On the subject of inflicting harm, Tokorona here is lying. Perception range powers max out at the PL and cannot be improved via tradeoffs, autofire, or criticals. Accordingly, they're fairly ineffective for dealing with opponents who have high saves, including Toughness saves, and are even worse if your opponent is Impervious: that guarantees that any General Area or Perception range attack will do nothing. What a Perception range power is useful for, is bypassing Defense and hitting speedster or other dodgy archetypes. Occasionally you run into a non-speedster who you just want to do damage to without a roll, of course, but it's really hard to justify Perception attacks in the first place, so it's probably not worth the bother.

Instead, if you want to do effective damage in an area, use Targeted areas (a variant from Ultimate Power). You get to use an attack roll here, and can thus apply Power Attack, score a critical (with Improved Critical, this gets easier), and have the Autofire extra applied.

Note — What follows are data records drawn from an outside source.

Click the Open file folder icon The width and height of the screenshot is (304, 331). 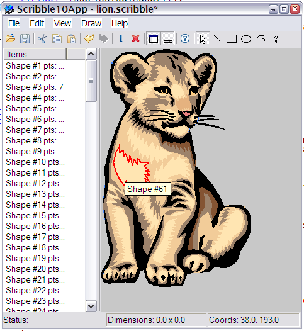click(10, 38)
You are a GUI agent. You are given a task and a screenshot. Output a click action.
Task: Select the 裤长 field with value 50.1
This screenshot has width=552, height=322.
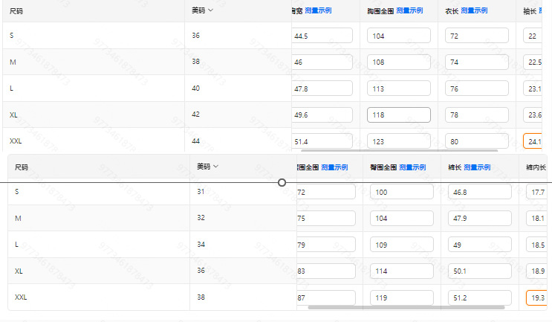[x=479, y=271]
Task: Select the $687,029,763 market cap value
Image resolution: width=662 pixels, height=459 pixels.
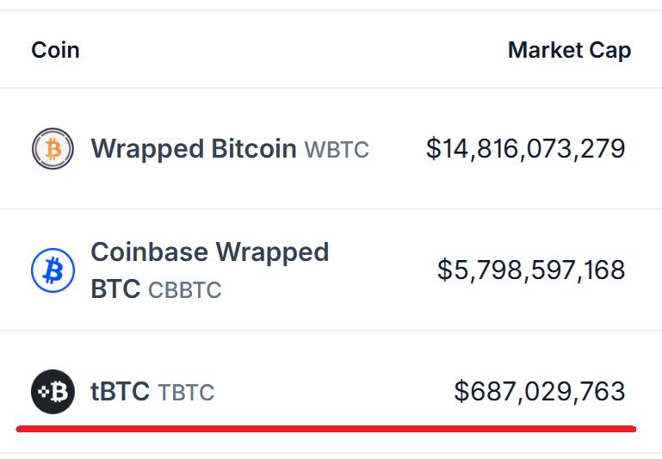Action: click(x=540, y=392)

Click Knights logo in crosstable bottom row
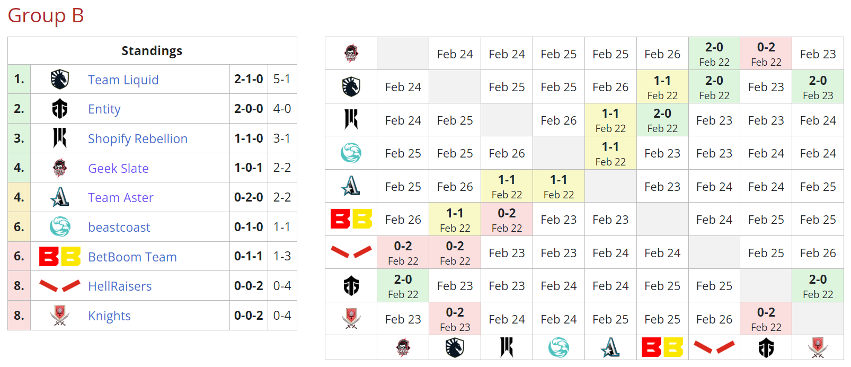point(818,347)

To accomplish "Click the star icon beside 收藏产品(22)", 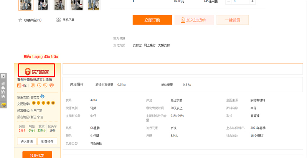I will (x=20, y=20).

Alternate powers can be quite devastating. Normally you can only use one at a time, which balances it to a degree: more attack methods experience rapid diminishing returns. Some powers, however, should not be allowed as alternates, even if it makes sense. Healing as an alternate power, for instance, is quite annoying. It costs a lot less than Regeneration (1 power point compared to many) and is just as effective, barring death. With the Total Healing extra (which I believe is another UP source), dealing damage is a loser's game. With this in mind, if you intend on actually beating someone up being a reasonable proposition, limit Healing to outside of arrays, so that it at least costs sufficiently much. Same with Boost... don't let its seemingly lasting effects fool you, I can turn it on and then switch the array and still gain the benefits. This is another point where the referee should kick your head in. The cardinal rule is "If something is not a disadvantage, you shouldn't get points (or a discount, in this case) for it."

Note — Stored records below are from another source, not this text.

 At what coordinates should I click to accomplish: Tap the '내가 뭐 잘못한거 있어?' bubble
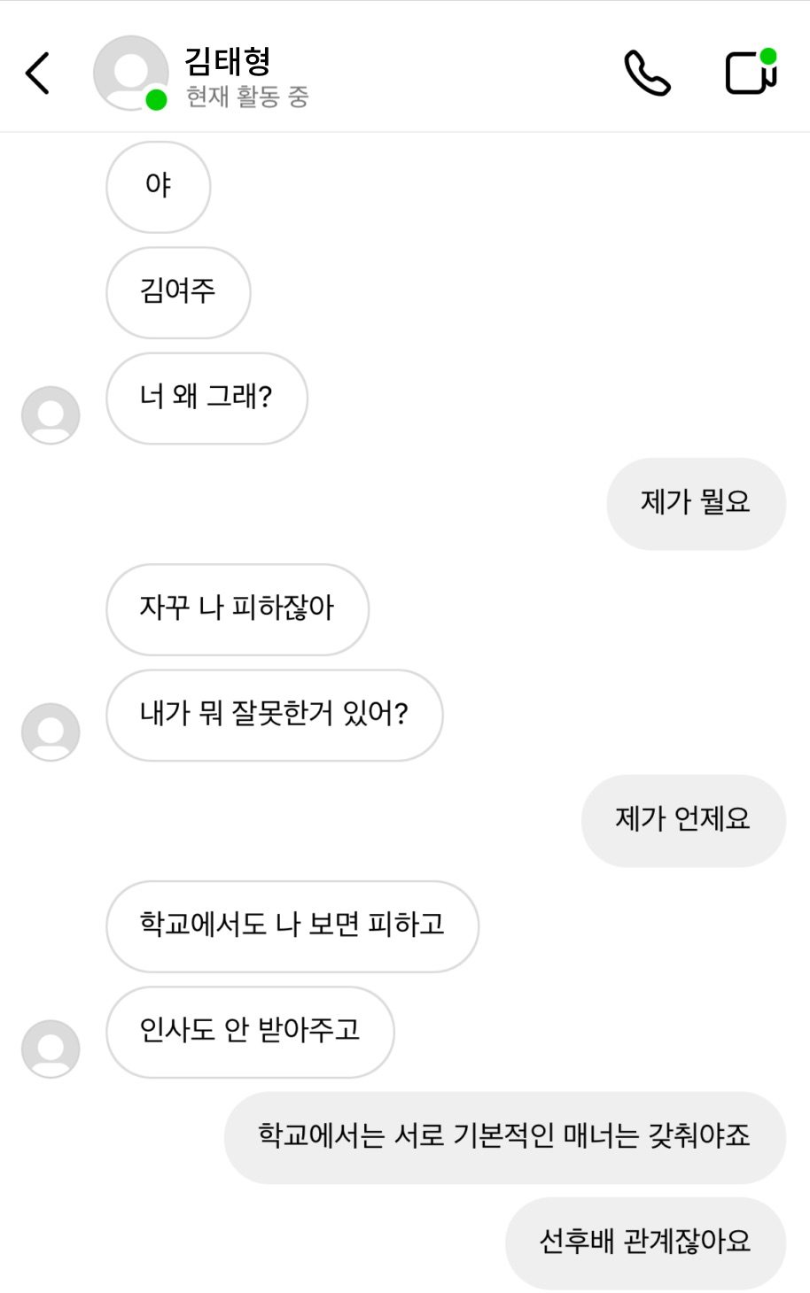pyautogui.click(x=274, y=714)
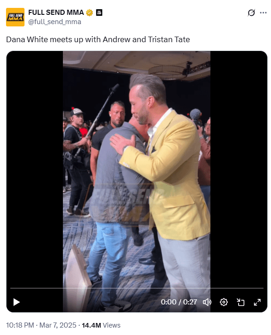Open the FULL SEND MMA display name
Image resolution: width=271 pixels, height=335 pixels.
click(x=56, y=13)
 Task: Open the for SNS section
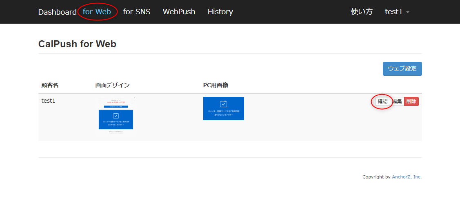(137, 12)
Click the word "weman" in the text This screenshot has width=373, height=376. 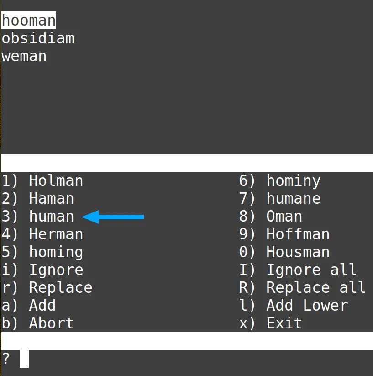pos(24,56)
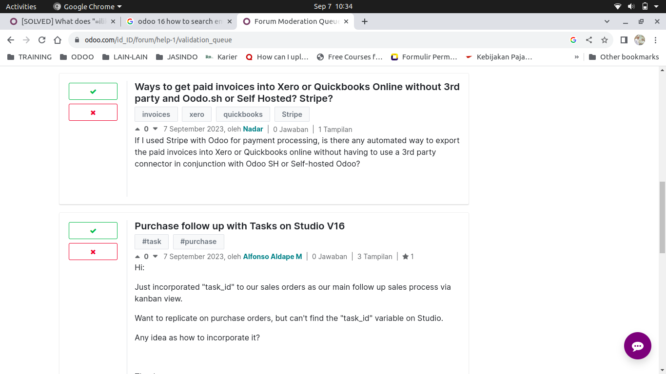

Fortitude, Reflex, and Will-based powers are both more and less powerful. A character will always max their Toughness save relative to their PL and tradeoffs, but may not pay as much attention to these Saves. Conversely, the Saves can get even higher. Using things like Stuns and Snares, however, is definitely encouraged by the system. They may not win the fight automatically for you, but there are certainly situations where they are more advantageous. Grappling is also fun for you and annoying for your opponents, as expected.

Hero Points have the same acronym as HP for a reason. Run out of these and you're liable to be put out of commission. Conversely, use them sparingly: it might be better to accept being punted across the field or missing, than not have one for a more vital occasion.

In general, I find M&M to be a more interesting system than most, and to be fairly balanced. Usually, a power point is worth a power point, and most characters of equal PL are of about the same power, although there is certainly room for making a "combat character" who is more specialized.
Lago_AM3P
Duke
Posts: 1268
Joined: Fri Mar 07, 2008 7:54 pm

Re: Mutants and Masterminds d20 2nd Edition Thoughts

Post by Lago_AM3P »

Is it just my imagination or does shrinking make you completely hardcore for no real reason?
Lago_AM3P
Duke
Posts: 1268
Joined: Fri Mar 07, 2008 7:54 pm

Re: Mutants and Masterminds d20 2nd Edition Thoughts

Post by Lago_AM3P »

Anyway, if you were looking for an undeniable edge without breaking theme, what would you go for?

Since there aren't multiple attacks, it looks like being able to feint as a move-equivalent action is very powerful. Also powers that allow you to shift your points around with each transformation look crazy without causing the DM to whap you upside the head.

What powers do you recommend for being able to take on the highest array of challenges without pushing the 'average' person in your party off of the range? Ranged Deflection looks crazy-go-nuts, too.
User avatar
virgil
King
Posts: 6339
Joined: Fri Mar 07, 2008 7:54 pm

Re: Mutants and Masterminds d20 2nd Edition Thoughts

Post by virgil »

I'd have to look around a bit, but before I go into detail of what you'd be able to do, I do need to point out something when it comes to creating a powerful character under the MnM system.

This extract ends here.